The structure of the initiative is a multipronged approach of methodological research (see Table on page 27), applied interdisciplinary research, outreach to industry, education, and critical evaluation of clinical trial methods, he said.

"The Center is unique in that we are developing new statistical methods for clinical trials, " said Dr. Ibrahim, who is also Alumni Distinguished Professor of Biostatistics and director of the biostatistics core at the Lineberger Comprehensive Cancer Center.

Dr. Ibrahim said that phase III clinical trials require a multidimensional approach in which several endpoints are examined simultaneously. "We think this will make adverse events, toxicity, treatment interventions, and quality-of-life results more apparent earlier on in the conduct of the trials," he said.

In addition, he said, in order to cut the dismal rate of failed trials, we need to formulate clearer "stopping rules"—points at which a trial is halted because of safety concerns or efficacy concerns: Either the drug is so ineffective that it's unethical to continue the treatment, or it is so effective that it's unfair to withhold the treatment from other patients in the trial.

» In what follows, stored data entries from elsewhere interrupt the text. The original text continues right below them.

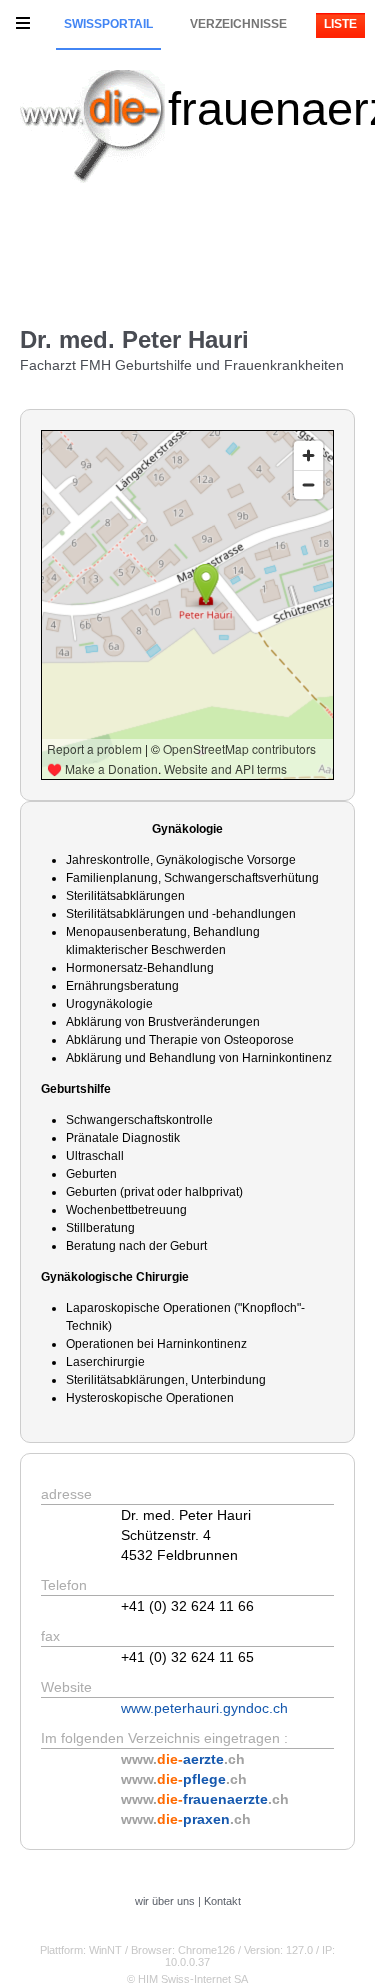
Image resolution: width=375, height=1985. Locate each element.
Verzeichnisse (238, 24)
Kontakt (222, 1901)
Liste (340, 24)
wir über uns (165, 1901)
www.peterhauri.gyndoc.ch (204, 1708)
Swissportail (108, 24)
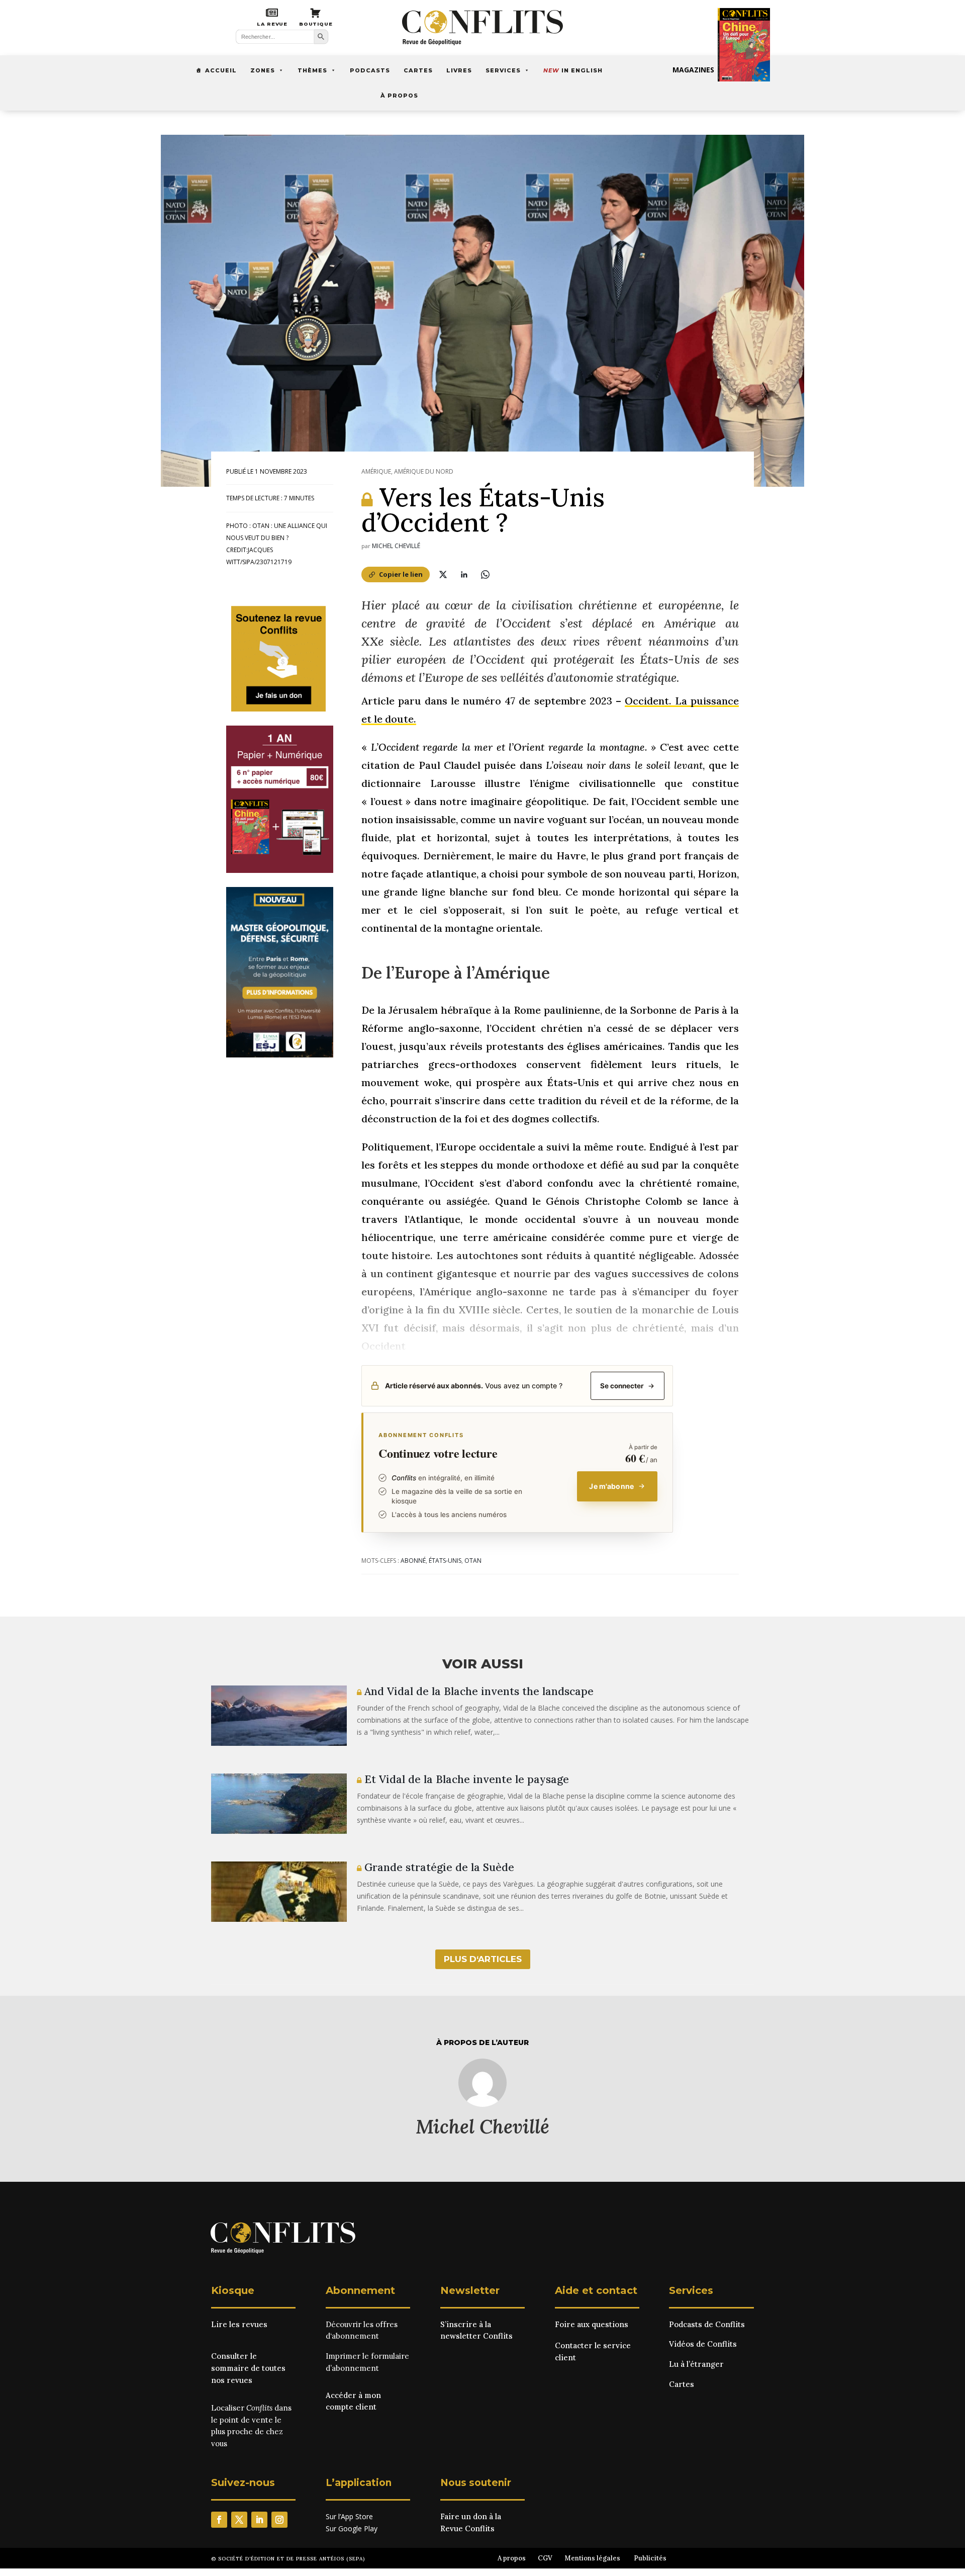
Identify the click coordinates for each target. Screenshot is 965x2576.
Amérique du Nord (423, 471)
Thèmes (312, 70)
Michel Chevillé (396, 546)
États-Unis (445, 1560)
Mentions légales (592, 2558)
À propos (399, 95)
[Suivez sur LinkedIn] (259, 2520)
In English (573, 70)
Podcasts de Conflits (707, 2324)
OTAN (472, 1560)
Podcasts (370, 70)
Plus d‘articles (483, 1959)
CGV (545, 2558)
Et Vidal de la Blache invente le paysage (465, 1779)
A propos (512, 2558)
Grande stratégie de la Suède (437, 1867)
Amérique (376, 471)
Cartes (418, 70)
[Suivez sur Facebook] (219, 2520)
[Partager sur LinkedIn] (464, 574)
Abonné (413, 1560)
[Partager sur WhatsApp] (485, 574)
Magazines (693, 69)
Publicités (650, 2558)
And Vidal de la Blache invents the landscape (477, 1691)
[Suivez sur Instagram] (279, 2520)
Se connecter (622, 1386)
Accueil (221, 70)
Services (503, 70)
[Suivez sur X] (239, 2520)
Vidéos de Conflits (703, 2344)
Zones (262, 70)
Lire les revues (239, 2324)
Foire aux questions (591, 2324)
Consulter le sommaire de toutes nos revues (248, 2368)
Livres (459, 70)
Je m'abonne (611, 1486)
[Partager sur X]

To effect substantial changes in measurement or analysis of trial data will not be easy. It will require building consensus among investigators, industry, regulatory agencies, and medical providers, both in the United States and globally, he said.

Dr. Ibrahim said that the main reason for creating the Center was to find ways to make the conduct of clinical trials better, faster, and safer, and to speed up the drug approval process. "That's the overarching goal, because right now trials are taking way too long to complete, whether they're successes or failures, and then once they're completed, the approval process at the FDA is too long," he said.

Frequentist or Bayesian?

"One of the biggest differences in perspectives of the clinical trial process involves statistical data analysis," Dr. Ibrahim said. There are two main paradigms for analyzing data: the frequentist and the Bayesian.

In the frequentist paradigm, you, in a certain sense, "start over" each time in the design and analysis of a new trial without using preconceived notions or incorporating previous data. The frequentist paradigm is the one that is most often used now, especially for designing studies and analyzing clinical trial data in FDA's review process, Dr. Ibrahim said.

On the other hand, Bayesian methods incorporate information you know from past experience into the trial design and analysis. Bayesian methods allow for direct probability (chance) statements, such as the chance that one treatment is more effective than another, and they are a more natural paradigm for making predictions about future outcomes with certain treatments or therapies, he said.

"The Bayesian approach is something FDA and NIH are currently grappling with," Dr. Ibrahim said.

Overcoming lack of software

A big issue for FDA concerning Bayesian methods is the lack of software to facilitate incorporation of preconceived notions, in statistical terms, into the design and analysis of trials. "Since frequentist methods have been accepted, there are well-established software packages to implement these methods. This isn't the case with Bayesian methods," he said. However, since many believe there is strong potential for using Bayesian methods to make trials more efficient, the software will ultimately follow.

In the interim, the Center will focus on its priorities of developing various partnerships and obtaining NIH funding and collaborative research projects with FDA. "We possess the potential to have a major global impact on research directions and practice in clinical trials," he said.